Prior antiplatelet agent use and outcomes after intravenous thrombolysis with recombinant tissue plasminogen activator in acute ischemic stroke: a meta-analysis of cohort studies and randomized controlled trials.

Abstract

There is uncertainty surrounding the influence of prior antiplatelet agent use on outcomes after intravenous thrombolysis with recombinant tissue plasminogen activator in acute ischemic stroke. We performed a systematic review with a final meta-analysis to evaluate the efficacy and safety of prior antiplatelet use before intravenous recombinant tissue plasminogen activator for acute ischemic stroke.
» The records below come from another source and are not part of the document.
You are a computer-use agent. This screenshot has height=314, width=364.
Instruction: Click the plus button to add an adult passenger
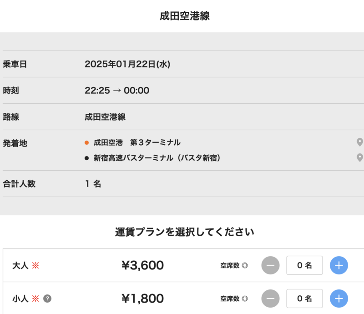pyautogui.click(x=339, y=265)
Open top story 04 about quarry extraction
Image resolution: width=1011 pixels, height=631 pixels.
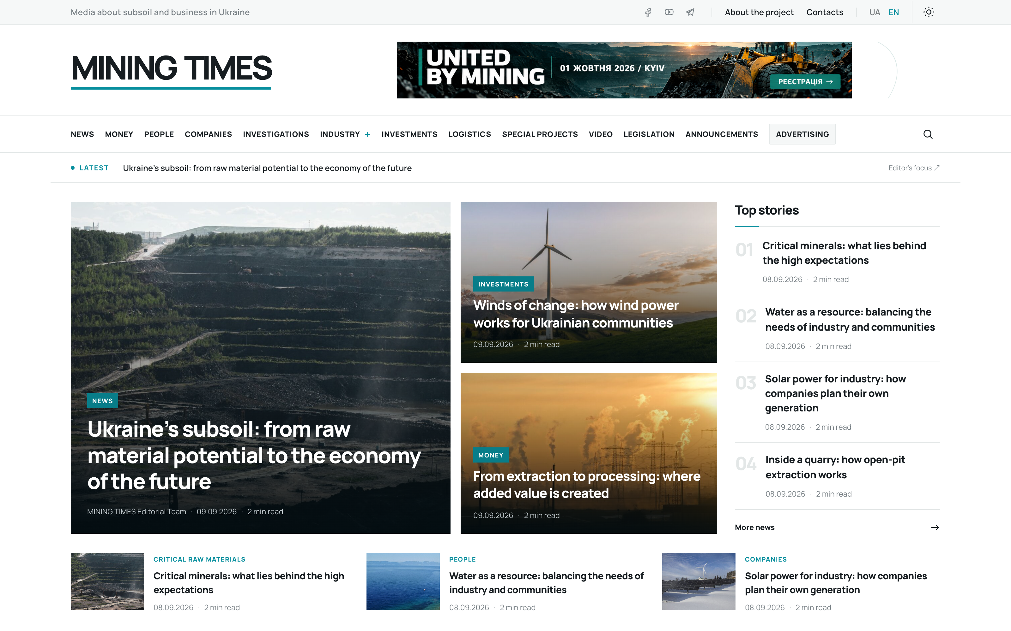coord(835,467)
We searched PubMed and Embase databases from 1997 to 2014. Primary outcome was functional outcome at the end of follow-up; secondary outcomes were symptomatic intracranial hemorrhage and recanalization rate. The meta-analysis was performed with Review Manager 5.2 (Copenhagen: The Nordic Cochrane Centre, The Cochrane Collaboration, 2012). Eleven studies with a total of 19,453 patients were included. A total of 6517 (33.5%) patients who had received intravenous recombinant tissue plasminogen activator were taking antiplatelet agent before stroke onset. Pooled analysis demonstrated a clear trend that previous antiplatelet users had a reduced probability of good outcome, although it was not conventionally statistically significant (OR 0.86; 95% CI 0.73-1.01; P = 0.06). There was no difference in recanalization rate between two groups (OR 1.23; 95% CI 0.30-4.99; P = 0.77). The risk of symptomatic intracranial hemorrhage was significantly increased in the antiplatelet group (OR 1.65; 95% CI 1.44-1.90; P < 0.01). In acute ischemic stroke patients receiving intravenous recombinant tissue plasminogen activator therapy, prior antiplatelet agent use did not lead to a significant difference in functional outcome, although it significantly increased the risk of symptomatic intracranial hemorrhage. Recanalization rate was not different between two groups. In the subgroup analysis, prior clopidogrel mono therapy may not increase the risk of symptomatic intracranial hemorrhage, which will need further studies to confirm.